Low budget leads to high performance
The next time Godzilla trudges back onto screens, breathing fire and generally laying waste to the CG world around him, his cinematic wrangler will likely have come into his own with the help of some low-budget digital filmmaking tools.
Helmer Gareth Edwards got the Godzilla gig from Warner Bros. after he made the indie sci-fi thriller “Monsters” with off-the-shelf low-cost gear. Edwards is sure he wouldn’t have a career if the tools weren’t so easy to pick up.
“Basically, without access to things like cameras and editing equipment that doesn’t cost very much, I wouldn’t be making movies right now,” he says. “And seeing more tools come along is important because it gives you more ways to continue making movies, even if a studio doesn’t say yes to something you want to do.”
Edwards and indie filmmaker Jacob Rosenberg will be part of the Digital Rebels: The New Generation of Filmmakers & Storytellers panel at the NAB Show. Rosenberg, whose skateboarding documentary “Waiting for Lightning” comes to theaters later this year, also thinks digital leveled the creative playing field.
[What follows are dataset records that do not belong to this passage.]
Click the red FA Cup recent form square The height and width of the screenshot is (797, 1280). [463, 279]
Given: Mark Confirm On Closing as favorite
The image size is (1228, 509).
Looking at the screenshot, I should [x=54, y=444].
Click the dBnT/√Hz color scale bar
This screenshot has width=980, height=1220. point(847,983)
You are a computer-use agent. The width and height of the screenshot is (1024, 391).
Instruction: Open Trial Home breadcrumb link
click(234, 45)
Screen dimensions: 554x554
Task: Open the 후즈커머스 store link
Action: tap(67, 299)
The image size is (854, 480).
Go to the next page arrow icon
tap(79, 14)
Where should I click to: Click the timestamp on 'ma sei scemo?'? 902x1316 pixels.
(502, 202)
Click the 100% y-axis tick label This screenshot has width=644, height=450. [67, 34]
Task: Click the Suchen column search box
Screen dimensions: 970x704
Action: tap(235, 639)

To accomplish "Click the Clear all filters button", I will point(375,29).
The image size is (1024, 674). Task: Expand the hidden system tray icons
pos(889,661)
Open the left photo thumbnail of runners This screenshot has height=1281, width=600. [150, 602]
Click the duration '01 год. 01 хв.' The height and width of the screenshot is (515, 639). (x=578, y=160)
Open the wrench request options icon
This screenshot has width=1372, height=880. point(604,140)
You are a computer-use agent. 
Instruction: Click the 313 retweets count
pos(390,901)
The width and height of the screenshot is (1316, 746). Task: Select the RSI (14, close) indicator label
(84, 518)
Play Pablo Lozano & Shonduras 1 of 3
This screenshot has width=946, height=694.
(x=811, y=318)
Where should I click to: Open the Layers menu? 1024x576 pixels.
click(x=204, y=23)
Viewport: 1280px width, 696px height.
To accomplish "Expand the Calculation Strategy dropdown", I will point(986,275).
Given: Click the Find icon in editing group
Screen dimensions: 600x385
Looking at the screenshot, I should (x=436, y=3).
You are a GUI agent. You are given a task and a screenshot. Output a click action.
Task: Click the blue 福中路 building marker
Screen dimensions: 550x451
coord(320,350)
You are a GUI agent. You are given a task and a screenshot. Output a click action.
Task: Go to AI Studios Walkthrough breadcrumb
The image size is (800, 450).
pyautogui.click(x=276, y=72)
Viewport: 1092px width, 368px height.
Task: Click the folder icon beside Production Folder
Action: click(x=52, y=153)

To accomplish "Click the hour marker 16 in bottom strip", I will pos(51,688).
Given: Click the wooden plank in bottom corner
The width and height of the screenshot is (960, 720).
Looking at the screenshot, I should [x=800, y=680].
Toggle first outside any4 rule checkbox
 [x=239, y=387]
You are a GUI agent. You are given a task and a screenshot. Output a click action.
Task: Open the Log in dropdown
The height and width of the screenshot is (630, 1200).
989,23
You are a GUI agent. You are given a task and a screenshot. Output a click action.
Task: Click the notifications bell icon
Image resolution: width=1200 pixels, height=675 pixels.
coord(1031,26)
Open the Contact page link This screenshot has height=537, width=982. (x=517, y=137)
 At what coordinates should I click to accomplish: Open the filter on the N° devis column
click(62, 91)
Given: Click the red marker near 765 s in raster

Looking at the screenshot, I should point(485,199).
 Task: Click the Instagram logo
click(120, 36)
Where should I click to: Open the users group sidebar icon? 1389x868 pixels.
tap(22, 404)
“What we’re really talking about is the revolution that has come since companies like Canon made the 5D that you can use to shoot a professional quality project, and companies like Adobe made tools you can use on your laptop to edit your film,” says Rosenberg. “It’s an entirely different situation when you only need a few thousand bucks to make a movie than if you need tens of thousands to do it.”